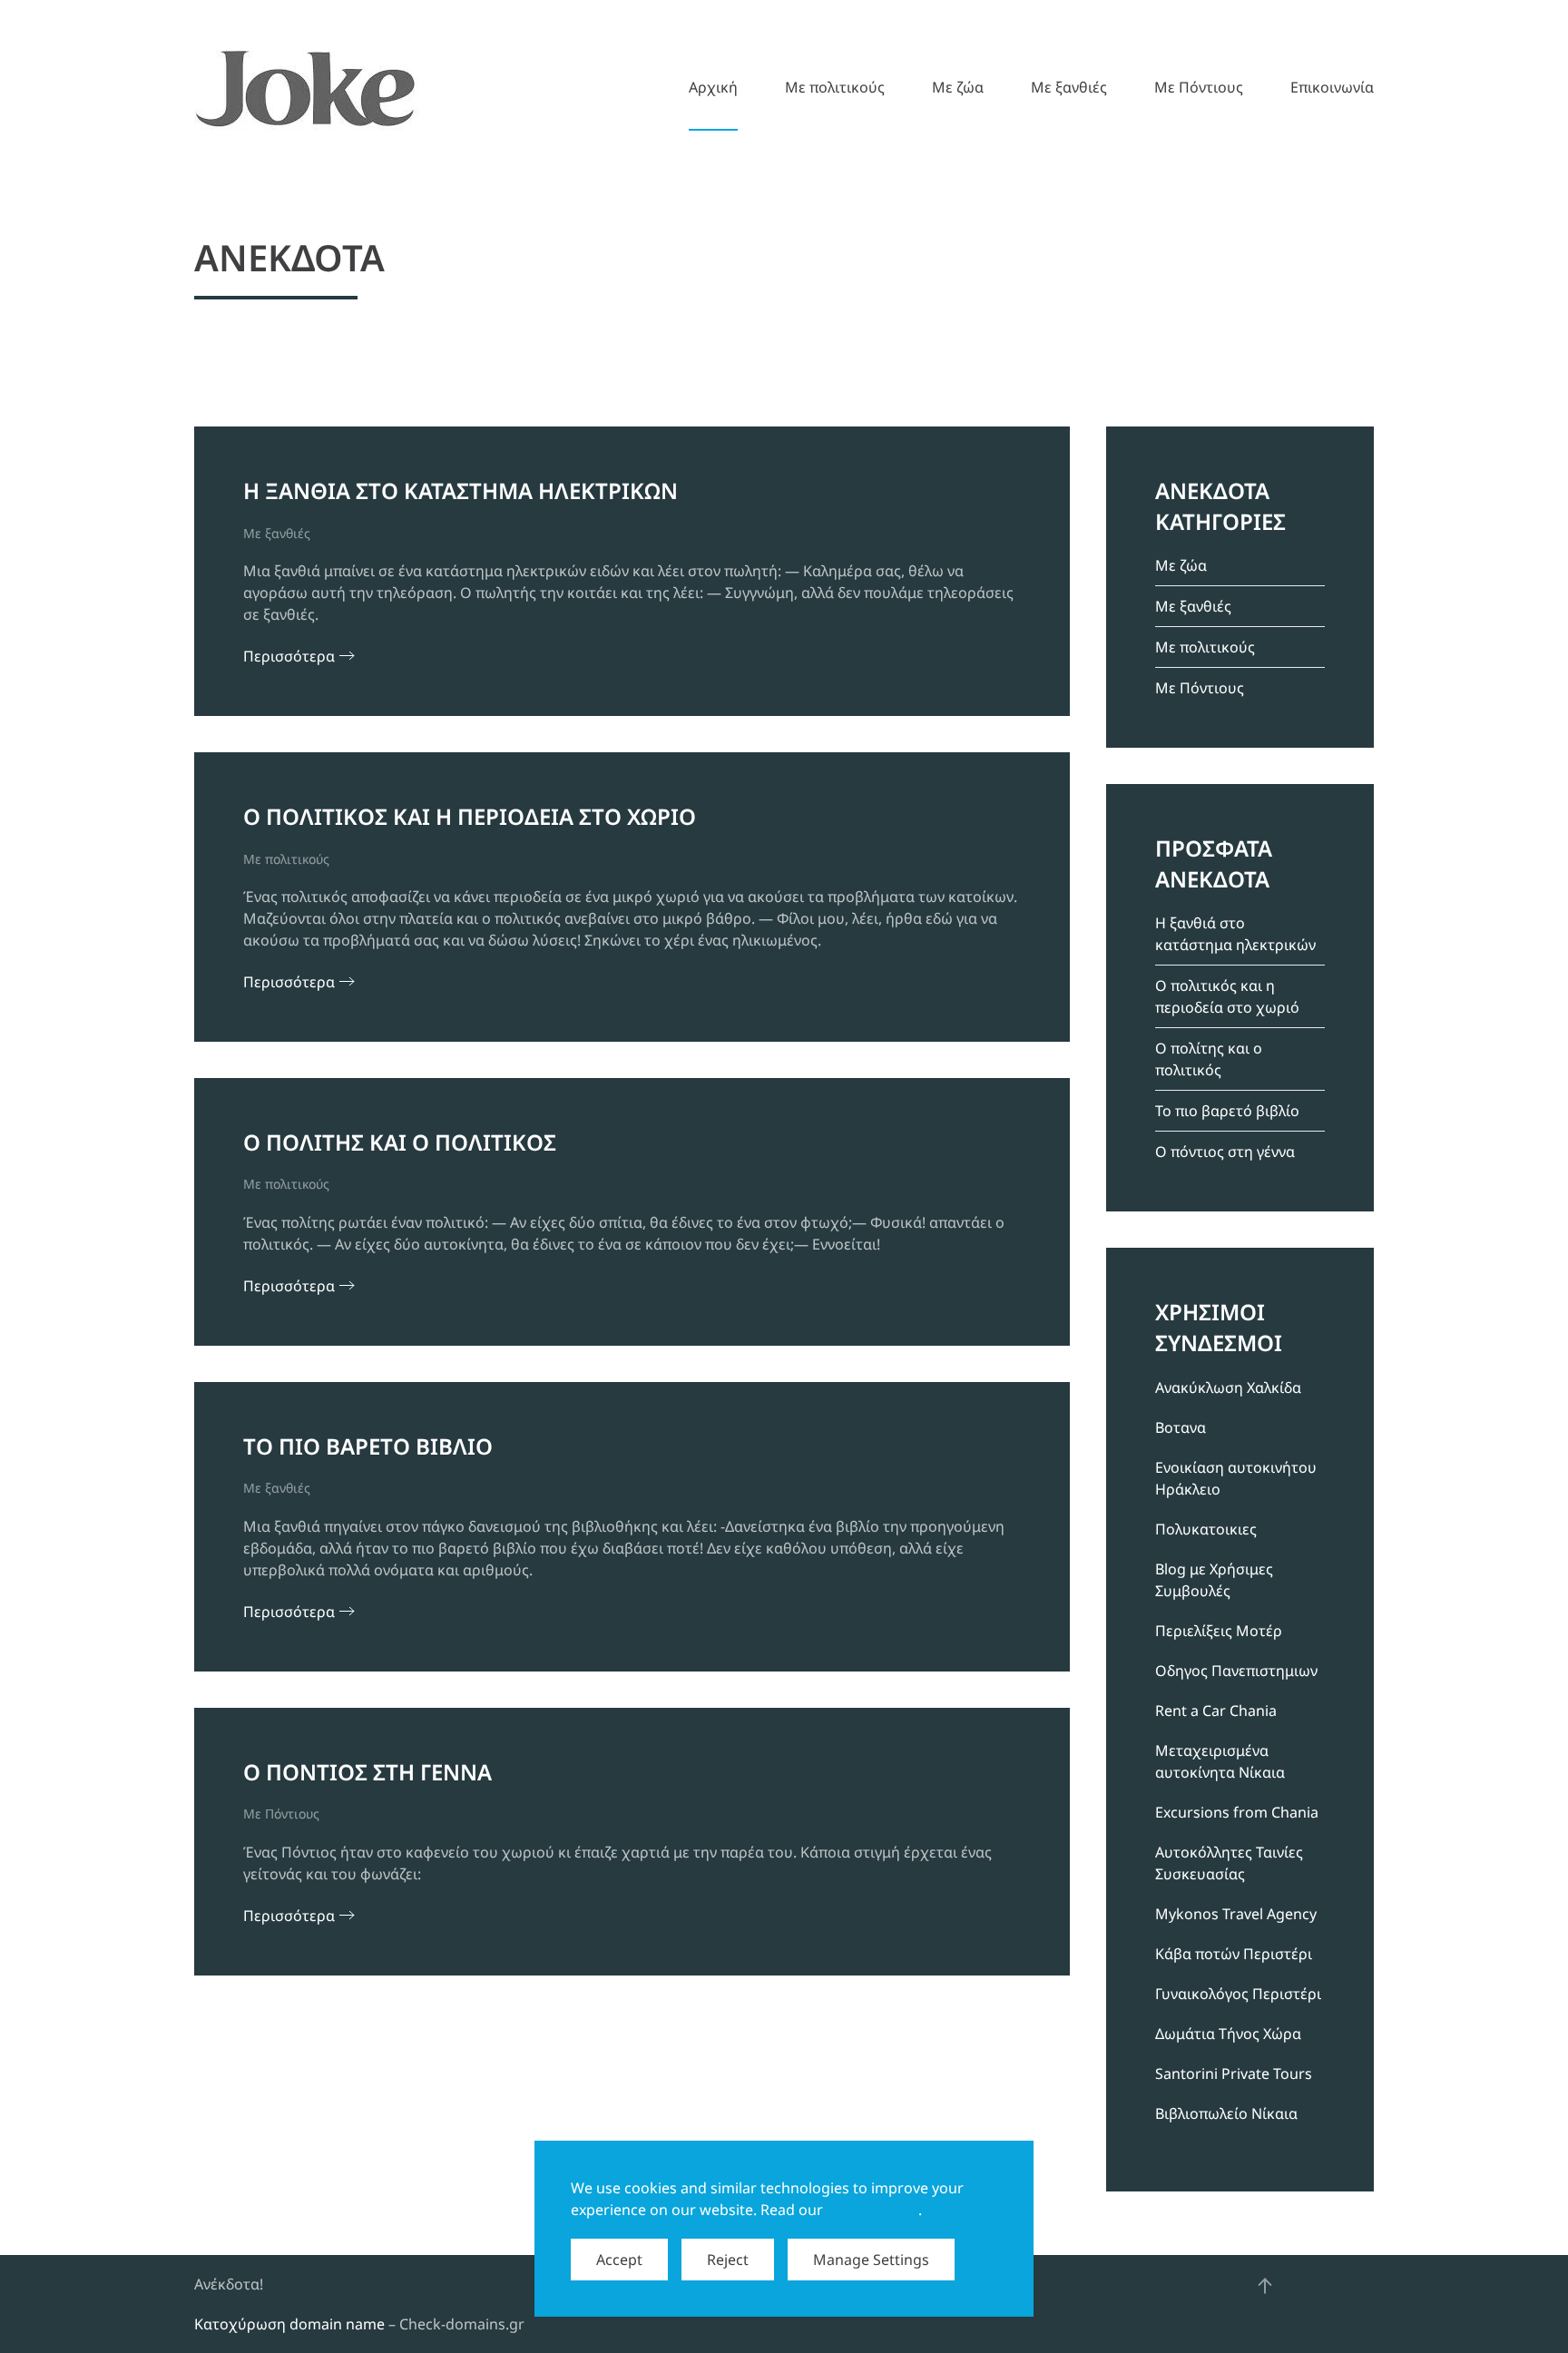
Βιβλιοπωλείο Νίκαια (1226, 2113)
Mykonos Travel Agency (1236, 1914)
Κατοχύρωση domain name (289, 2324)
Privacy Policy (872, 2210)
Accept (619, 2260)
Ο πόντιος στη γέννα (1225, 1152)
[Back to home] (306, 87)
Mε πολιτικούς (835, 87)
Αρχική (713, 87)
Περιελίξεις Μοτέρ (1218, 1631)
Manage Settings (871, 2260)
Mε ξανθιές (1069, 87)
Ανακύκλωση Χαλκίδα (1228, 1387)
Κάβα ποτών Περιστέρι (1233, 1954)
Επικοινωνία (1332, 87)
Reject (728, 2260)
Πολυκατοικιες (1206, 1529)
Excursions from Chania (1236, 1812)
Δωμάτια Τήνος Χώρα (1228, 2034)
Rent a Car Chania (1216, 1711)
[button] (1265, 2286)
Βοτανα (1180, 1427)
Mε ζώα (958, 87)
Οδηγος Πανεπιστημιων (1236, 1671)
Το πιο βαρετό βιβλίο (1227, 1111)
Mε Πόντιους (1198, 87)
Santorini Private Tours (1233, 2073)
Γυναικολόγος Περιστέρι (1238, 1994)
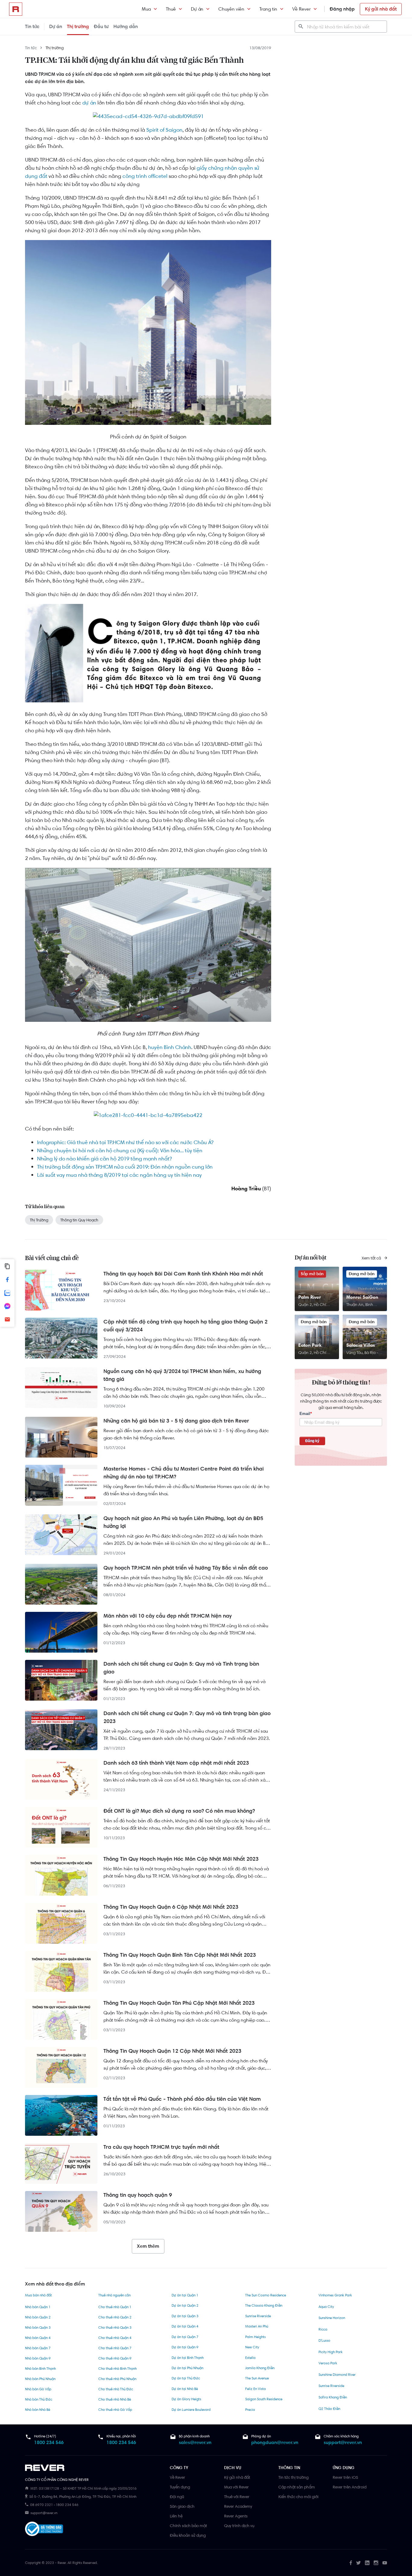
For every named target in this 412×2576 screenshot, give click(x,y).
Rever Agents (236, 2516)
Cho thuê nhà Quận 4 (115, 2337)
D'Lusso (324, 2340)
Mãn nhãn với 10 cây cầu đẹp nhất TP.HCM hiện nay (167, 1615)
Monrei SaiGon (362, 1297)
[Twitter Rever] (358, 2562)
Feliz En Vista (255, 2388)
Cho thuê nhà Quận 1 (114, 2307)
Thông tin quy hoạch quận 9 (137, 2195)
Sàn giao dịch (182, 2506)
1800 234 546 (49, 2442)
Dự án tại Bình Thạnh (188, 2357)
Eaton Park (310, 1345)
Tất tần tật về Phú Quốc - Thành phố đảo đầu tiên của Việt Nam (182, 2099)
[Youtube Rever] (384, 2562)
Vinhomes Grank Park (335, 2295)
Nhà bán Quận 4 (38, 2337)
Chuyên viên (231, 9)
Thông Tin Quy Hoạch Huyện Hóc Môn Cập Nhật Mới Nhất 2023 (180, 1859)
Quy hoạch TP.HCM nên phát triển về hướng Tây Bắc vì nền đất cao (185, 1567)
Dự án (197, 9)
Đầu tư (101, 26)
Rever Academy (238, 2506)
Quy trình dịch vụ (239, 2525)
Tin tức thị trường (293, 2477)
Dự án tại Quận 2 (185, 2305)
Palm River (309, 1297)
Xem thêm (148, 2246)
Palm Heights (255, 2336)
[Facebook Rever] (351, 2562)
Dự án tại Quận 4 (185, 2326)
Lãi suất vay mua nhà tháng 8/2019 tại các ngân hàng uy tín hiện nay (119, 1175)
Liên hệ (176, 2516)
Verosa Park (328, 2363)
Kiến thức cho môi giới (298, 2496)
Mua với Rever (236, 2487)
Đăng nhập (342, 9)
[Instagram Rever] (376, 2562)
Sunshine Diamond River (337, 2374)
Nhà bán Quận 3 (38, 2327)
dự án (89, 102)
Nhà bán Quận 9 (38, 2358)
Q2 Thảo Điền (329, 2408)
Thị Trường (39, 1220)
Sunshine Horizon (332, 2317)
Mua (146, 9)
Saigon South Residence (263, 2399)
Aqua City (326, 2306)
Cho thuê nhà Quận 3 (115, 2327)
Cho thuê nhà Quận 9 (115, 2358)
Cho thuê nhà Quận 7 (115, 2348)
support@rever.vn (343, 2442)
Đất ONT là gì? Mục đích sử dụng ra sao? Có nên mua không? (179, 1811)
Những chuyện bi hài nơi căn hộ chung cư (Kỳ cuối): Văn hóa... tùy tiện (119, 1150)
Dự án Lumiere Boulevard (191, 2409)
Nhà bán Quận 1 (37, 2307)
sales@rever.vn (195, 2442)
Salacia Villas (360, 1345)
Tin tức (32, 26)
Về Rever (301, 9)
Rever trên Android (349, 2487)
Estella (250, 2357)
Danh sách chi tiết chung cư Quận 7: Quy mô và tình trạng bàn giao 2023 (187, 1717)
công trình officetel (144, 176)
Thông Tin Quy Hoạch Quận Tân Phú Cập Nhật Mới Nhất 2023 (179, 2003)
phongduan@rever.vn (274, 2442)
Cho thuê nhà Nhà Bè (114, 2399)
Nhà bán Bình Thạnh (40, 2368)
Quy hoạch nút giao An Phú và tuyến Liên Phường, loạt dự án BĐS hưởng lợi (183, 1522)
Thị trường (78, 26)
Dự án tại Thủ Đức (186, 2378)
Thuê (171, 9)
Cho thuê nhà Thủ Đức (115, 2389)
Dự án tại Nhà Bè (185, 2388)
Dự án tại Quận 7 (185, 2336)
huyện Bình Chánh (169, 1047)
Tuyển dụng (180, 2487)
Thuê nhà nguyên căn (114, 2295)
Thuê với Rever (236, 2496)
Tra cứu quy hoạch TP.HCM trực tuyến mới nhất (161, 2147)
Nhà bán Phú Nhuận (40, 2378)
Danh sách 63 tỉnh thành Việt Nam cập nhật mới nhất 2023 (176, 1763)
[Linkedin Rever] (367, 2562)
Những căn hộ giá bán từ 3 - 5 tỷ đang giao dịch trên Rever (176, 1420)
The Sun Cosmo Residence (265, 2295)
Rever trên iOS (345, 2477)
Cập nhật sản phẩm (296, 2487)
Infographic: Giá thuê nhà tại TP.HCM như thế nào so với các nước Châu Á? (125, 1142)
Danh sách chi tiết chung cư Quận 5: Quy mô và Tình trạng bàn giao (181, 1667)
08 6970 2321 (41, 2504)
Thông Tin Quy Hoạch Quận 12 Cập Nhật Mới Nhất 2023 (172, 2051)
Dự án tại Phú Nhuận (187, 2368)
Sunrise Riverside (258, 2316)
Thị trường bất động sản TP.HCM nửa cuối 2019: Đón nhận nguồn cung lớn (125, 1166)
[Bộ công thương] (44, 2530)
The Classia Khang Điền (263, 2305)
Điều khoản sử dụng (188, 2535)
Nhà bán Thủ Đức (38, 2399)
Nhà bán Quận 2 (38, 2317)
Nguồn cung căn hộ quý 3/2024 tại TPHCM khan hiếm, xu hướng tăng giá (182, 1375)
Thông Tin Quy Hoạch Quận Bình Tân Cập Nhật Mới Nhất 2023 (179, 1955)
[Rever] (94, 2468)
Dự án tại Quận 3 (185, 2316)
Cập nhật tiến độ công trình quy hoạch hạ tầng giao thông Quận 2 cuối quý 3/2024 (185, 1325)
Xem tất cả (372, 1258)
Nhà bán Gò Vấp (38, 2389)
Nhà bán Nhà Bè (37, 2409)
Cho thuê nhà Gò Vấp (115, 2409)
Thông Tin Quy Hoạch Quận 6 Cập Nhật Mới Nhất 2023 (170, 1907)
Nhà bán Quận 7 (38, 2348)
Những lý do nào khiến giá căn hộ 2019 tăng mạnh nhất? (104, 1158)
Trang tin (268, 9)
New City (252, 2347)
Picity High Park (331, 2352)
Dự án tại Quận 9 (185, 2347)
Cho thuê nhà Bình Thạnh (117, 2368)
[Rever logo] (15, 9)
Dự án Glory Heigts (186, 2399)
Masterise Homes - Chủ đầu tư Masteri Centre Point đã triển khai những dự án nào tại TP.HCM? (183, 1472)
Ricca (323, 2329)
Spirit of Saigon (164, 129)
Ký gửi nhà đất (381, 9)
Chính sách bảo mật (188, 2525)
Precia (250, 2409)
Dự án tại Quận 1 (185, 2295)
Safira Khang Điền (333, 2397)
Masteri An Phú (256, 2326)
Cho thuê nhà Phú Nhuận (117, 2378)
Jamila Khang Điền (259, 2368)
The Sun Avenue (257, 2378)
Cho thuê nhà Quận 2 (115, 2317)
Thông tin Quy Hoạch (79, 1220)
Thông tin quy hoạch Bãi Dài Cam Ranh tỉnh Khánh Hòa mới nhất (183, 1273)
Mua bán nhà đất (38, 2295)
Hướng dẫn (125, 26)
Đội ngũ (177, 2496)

__What you should do__
Look above for the line with "công trình officetel (144, 176)" and the line with "Những căn hộ". Write out those two lines and all the lines between them, exactly, and no others.

__Answer space__
công trình officetel (144, 176)
Thông Tin Quy Hoạch Quận Tân Phú Cập Nhật Mới Nhất 2023 (179, 2003)
phongduan@rever.vn (274, 2442)
Cho thuê nhà Nhà Bè (114, 2399)
Nhà bán Bình Thạnh (40, 2368)
Quy hoạch nút giao An Phú và tuyến Liên Phường, loạt dự án BĐS hưởng lợi (183, 1522)
Thị trường (78, 26)
Dự án tại Thủ Đức (186, 2378)
Thuê (171, 9)
Cho thuê nhà Thủ Đức (115, 2389)
Dự án tại Nhà Bè (185, 2388)
Dự án tại Quận 7 (185, 2336)
huyện Bình Chánh (169, 1047)
Tuyển dụng (180, 2487)
Thuê nhà nguyên căn (114, 2295)
Thuê với Rever (236, 2496)
Tra cứu quy hoạch TP.HCM trực tuyến mới nhất (161, 2147)
Nhà bán Phú Nhuận (40, 2378)
Danh sách 63 tỉnh thành Việt Nam cập nhật mới nhất 2023 (176, 1763)
[Linkedin Rever] (367, 2562)
Những căn hộ giá bán từ 3 - 5 tỷ đang giao dịch trên Rever (176, 1420)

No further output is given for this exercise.